### Required action
In the records below, find the line holding "Image resolution: width=1232" and the line holding "Viewport: 257px width, 478px height.". Set down both, with every line between them, exactly.

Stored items
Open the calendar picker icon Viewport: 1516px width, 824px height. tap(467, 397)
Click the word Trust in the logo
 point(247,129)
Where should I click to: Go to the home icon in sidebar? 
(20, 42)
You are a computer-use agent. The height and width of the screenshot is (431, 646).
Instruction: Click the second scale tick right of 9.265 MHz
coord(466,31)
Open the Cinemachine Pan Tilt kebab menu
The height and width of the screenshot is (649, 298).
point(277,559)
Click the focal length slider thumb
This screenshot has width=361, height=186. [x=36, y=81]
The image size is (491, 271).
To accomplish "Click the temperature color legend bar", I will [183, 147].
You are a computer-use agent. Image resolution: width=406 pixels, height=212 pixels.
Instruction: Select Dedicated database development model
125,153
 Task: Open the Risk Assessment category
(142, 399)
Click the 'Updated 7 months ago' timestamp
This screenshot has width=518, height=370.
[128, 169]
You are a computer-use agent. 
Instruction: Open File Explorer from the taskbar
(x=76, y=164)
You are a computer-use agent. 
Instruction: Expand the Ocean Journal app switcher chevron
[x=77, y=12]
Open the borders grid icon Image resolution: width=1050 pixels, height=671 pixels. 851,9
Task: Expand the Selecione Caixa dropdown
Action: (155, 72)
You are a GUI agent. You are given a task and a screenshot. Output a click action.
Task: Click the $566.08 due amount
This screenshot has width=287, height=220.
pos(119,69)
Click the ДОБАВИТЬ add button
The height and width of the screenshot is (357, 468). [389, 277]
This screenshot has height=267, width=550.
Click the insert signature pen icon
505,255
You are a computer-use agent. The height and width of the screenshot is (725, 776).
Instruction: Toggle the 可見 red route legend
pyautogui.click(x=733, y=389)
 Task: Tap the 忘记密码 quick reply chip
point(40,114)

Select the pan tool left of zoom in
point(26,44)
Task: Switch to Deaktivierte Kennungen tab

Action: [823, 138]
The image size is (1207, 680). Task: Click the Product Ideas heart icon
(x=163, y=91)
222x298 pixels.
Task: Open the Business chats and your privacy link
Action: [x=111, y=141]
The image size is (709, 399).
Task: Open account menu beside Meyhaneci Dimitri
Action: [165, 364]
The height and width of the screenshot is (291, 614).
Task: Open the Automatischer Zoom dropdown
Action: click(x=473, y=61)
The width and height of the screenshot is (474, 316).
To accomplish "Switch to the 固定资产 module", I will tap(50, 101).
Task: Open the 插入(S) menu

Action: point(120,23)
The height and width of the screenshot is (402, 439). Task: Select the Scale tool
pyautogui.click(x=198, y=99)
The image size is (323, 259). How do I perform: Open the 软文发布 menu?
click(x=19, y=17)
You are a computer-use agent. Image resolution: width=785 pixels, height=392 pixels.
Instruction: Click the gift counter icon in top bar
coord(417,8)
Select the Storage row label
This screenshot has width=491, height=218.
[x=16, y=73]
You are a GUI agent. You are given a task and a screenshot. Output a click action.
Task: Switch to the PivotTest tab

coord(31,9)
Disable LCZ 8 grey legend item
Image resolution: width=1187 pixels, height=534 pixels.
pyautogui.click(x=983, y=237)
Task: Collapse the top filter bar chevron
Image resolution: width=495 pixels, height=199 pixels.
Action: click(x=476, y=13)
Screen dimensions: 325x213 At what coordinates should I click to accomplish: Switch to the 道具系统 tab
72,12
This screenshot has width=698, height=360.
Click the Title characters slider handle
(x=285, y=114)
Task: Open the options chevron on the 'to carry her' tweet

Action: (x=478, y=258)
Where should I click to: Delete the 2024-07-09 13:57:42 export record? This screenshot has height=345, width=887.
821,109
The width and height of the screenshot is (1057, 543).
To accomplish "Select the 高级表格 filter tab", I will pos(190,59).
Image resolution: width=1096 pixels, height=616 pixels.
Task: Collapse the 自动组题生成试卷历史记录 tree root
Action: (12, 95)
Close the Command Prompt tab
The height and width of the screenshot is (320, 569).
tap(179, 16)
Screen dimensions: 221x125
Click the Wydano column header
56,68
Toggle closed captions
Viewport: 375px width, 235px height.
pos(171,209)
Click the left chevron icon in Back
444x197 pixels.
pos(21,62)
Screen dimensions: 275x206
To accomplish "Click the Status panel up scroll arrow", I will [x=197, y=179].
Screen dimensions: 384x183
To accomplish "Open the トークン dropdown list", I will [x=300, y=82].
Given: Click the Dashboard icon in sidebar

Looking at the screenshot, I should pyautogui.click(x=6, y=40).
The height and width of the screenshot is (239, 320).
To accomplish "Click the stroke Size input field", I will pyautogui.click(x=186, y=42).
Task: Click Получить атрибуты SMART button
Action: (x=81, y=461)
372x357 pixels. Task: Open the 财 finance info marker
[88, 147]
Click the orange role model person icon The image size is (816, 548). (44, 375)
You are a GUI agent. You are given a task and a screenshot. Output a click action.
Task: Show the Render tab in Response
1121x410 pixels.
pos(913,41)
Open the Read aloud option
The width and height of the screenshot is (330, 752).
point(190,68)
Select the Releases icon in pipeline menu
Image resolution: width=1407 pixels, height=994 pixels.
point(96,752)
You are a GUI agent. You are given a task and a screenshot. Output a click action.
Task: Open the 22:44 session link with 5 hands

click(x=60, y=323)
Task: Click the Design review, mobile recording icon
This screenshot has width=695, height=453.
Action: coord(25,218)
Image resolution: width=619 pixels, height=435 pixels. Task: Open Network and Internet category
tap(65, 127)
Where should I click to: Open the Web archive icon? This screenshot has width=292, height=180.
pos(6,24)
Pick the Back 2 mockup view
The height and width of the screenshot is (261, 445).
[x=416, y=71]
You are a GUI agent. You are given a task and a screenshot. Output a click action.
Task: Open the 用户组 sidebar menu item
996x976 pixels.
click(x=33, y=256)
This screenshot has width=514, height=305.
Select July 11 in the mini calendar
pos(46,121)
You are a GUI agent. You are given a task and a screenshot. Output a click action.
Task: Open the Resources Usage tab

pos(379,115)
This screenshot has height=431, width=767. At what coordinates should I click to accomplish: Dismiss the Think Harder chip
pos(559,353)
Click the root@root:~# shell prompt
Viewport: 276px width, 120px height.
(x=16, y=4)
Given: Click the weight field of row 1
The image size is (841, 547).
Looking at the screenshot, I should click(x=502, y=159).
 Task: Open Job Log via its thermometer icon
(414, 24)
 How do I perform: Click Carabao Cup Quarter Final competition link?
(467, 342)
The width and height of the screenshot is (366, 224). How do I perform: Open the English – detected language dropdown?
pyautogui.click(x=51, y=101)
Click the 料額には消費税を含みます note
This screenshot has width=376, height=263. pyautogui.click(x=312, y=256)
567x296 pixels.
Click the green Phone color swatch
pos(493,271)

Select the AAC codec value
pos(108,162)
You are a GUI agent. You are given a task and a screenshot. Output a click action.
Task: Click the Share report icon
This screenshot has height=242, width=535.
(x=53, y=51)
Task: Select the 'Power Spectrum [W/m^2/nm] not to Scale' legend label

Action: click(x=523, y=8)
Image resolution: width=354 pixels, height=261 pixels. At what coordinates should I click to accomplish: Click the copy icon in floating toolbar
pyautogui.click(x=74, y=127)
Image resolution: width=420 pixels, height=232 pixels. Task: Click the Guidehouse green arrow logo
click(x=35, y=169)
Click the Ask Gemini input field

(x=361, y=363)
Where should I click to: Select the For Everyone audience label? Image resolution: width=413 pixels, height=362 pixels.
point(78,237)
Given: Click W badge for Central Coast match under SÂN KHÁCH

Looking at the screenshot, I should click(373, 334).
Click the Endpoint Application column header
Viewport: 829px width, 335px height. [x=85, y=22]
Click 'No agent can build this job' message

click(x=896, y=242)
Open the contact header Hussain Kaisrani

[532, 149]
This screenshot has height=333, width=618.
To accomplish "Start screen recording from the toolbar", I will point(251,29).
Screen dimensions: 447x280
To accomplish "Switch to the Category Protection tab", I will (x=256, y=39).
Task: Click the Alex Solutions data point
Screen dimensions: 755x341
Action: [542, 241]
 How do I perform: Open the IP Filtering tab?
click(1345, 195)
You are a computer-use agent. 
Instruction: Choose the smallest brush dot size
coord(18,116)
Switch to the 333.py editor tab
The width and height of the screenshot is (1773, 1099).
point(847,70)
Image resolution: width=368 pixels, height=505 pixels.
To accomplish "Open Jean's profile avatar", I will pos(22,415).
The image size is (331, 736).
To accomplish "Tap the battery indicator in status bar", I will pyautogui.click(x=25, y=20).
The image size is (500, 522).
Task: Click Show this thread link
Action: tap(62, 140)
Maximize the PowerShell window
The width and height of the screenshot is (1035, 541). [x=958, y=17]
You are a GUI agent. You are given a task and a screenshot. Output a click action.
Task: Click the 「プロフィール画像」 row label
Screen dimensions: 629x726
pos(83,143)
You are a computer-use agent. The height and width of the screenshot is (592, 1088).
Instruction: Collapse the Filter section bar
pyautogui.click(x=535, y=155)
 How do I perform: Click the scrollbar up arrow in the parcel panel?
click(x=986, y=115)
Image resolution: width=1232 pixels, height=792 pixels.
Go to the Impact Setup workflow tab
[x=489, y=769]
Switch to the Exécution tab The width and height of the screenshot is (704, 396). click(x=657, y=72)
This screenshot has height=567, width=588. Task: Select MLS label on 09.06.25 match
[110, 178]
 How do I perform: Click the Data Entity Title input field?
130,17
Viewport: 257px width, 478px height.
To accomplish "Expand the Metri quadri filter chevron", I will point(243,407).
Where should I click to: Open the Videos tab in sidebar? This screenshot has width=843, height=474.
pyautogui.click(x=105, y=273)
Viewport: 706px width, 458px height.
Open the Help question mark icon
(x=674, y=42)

### Response to this task
Image resolution: width=1232 pixels, height=792 pixels.
Go to the Impact Setup workflow tab
[x=489, y=769]
Switch to the Exécution tab The width and height of the screenshot is (704, 396). click(x=657, y=72)
This screenshot has height=567, width=588. Task: Select MLS label on 09.06.25 match
[110, 178]
 How do I perform: Click the Data Entity Title input field?
130,17
Viewport: 257px width, 478px height.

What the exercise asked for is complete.